Saving the banner
DURING the Gulf War, a headline caught my attention. It was about a young Kuwaiti soldier who took his life in his hands to recapture a regimental tank flag taken by the enemy during a skirmish on the Iraq border. As the details emerged, it reminded me of a stone in Kiel graveyard, Morvern, and a story connected with it that used to be told in the parish many years ago of an 18-year- old man called Donald Livingstone who rescued his clan banner at Culloden in 1746.

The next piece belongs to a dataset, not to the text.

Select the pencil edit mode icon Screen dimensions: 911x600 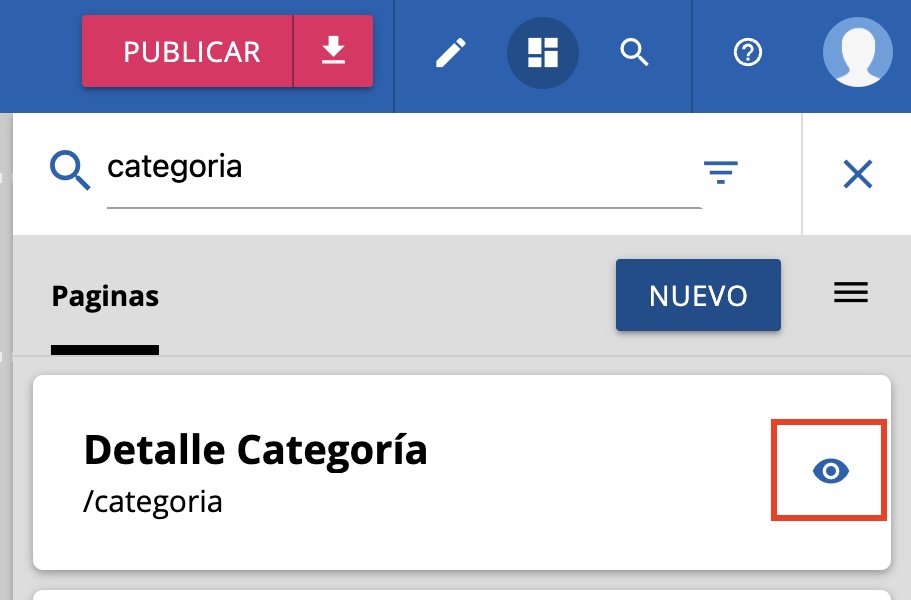451,52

Donald Livingstone, better known locally as Domhnall Mollach (Gaelic for ‘hairy Donald’) was born in 1728 at Savary near Fiunary, on the shores of the Sound of Mull. The Livingstones first arrived in Morvern from Appin through Mull many centuries ago. Although they were tenants of the Duke of Argyll, who owned most of the parish at the time of the ’45, Donald and his four brothers, one of whom was the great-great-grandfather of Dr David Livingstone, the famous missionary and explorer, were Jacobites and fought under the Stewarts of Appin.

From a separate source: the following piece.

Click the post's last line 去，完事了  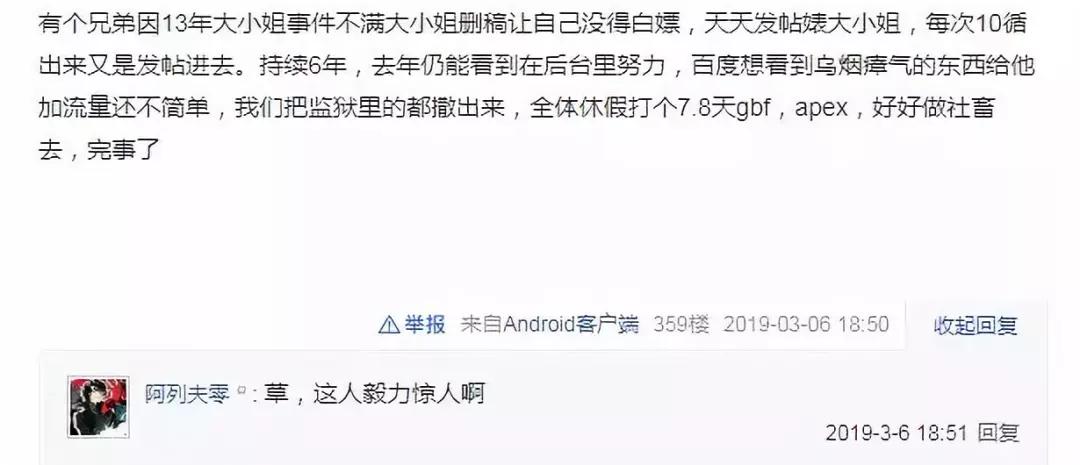click(99, 149)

At Culloden, the Stewart Regiment, numbering about 300, were in the front line along with the Camerons and the Athol men. As soon as the battle began, they charged, breaking through Barrell’s (4th) and Munro’s (37th) at the front of Cumberland’s army. Passing through them, they continued to surge forward but, coming under heavy fire from three other artillery regiments, were forced back. The charge stopped, the Highland line was shattered and the battle was over in less than an hour. The Appin Regiment lost 92 men and 65 were seriously wounded.

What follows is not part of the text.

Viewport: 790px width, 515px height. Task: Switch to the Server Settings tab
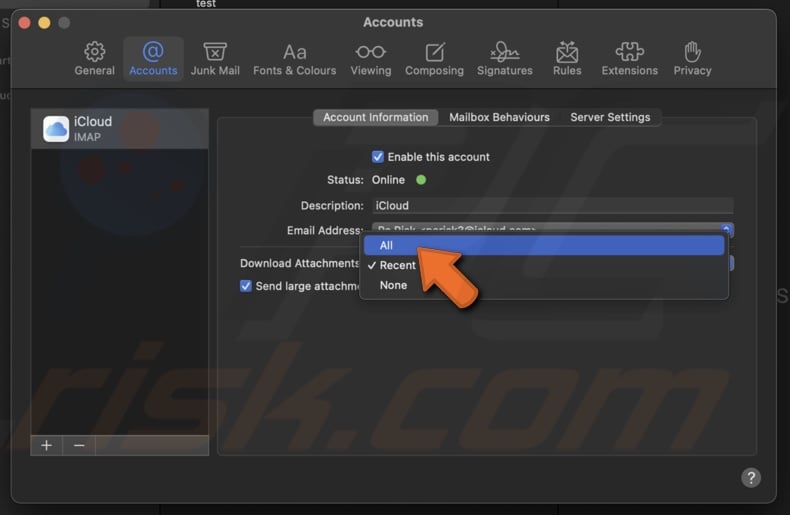tap(610, 117)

Some clan historians say the Carmichaels were the hereditary standard-bearers of the Stewarts of Appin, while others maintain it was the Livingstones, 17 of whom were killed defending the colours. Be that as it may, neither recorded fact nor tradition is divided as to what happened next.
Donald Mollach from Morvern saw the blue and yellow banner lying on the ground and, rushing forward under fire, ripped it from its staff, wrapped it round his body and took to his heels. On the way off the battlefield, he was struck on the chest by a musket ball which knocked him off his feet but only because of the impact as the folds of the banner acted as body armour. A little while later, a riderless horse trotted by and Donald managed to get into the saddle. Two English dragoons saw him riding away and went after him. He dealt with one and frightened the other off.
Donald eventually found his way home to Savary still with the banner, but soon he had to hide it and take to the hills himself when 200 of the Argyll Militia arrived in the parish looking for Prince Charles Edward Stewart and known Jacobite sympathisers. For months, he was constantly on the move, resting in caves during the day and being supplied with food by friends at night. When the soldiers left and life returned to some form of normality, Donald retrieved the banner and returned it to his grateful chief in Appin.
The banner remained in the Stewart family who, by some odd freak of fate, also acquired two colours of the Hanoverian Barrell’s 4th Regiment whom, it will be recalled, fought against the Appin men at Culloden. In 1930, all three banners were given to the Stewart Society on condition they were to be kept together and that in any account of them recognition was to be given to Donald Mollach. The following year they were presented to the Scottish National Military Museum in Edinburgh Castle and laid up with full military honours. There they stayed until 1998 when the director of the new National Museums of Scotland, who was casting round for exhibition material, wrongly removed them because he considered them to be ‘appropriate’ for a public display on the Jacobites.
Donald Mollach died at Savary in 1816 and was buried beside his parents in Kiel, Morvern. The spot is marked by a magnificent sculptured monument and a metal plaque placed there in 1983 during a special service of commemoration attended by clan chief Sir Dugald Stewart of Appin and Baron Alastair Livingstone of Bachuil, Lismore, one of Donald Mollach’s descendants.
The newspaper report of the Kuwaiti soldier who rescued the regimental flag in Operation Desert Storm made no mention of whether he received the thanks of his commander or what became of the flag. Perhaps one day his story, too, may be written up and recorded for posterity among his people, just as Donald’s was all these years ago.
Donald Livingstone revealing the Stewart banner to his mother at Savary. From a painting by Skeoch Cumming.
Donald Livingstone’s gravestone, Kiel, Morvern.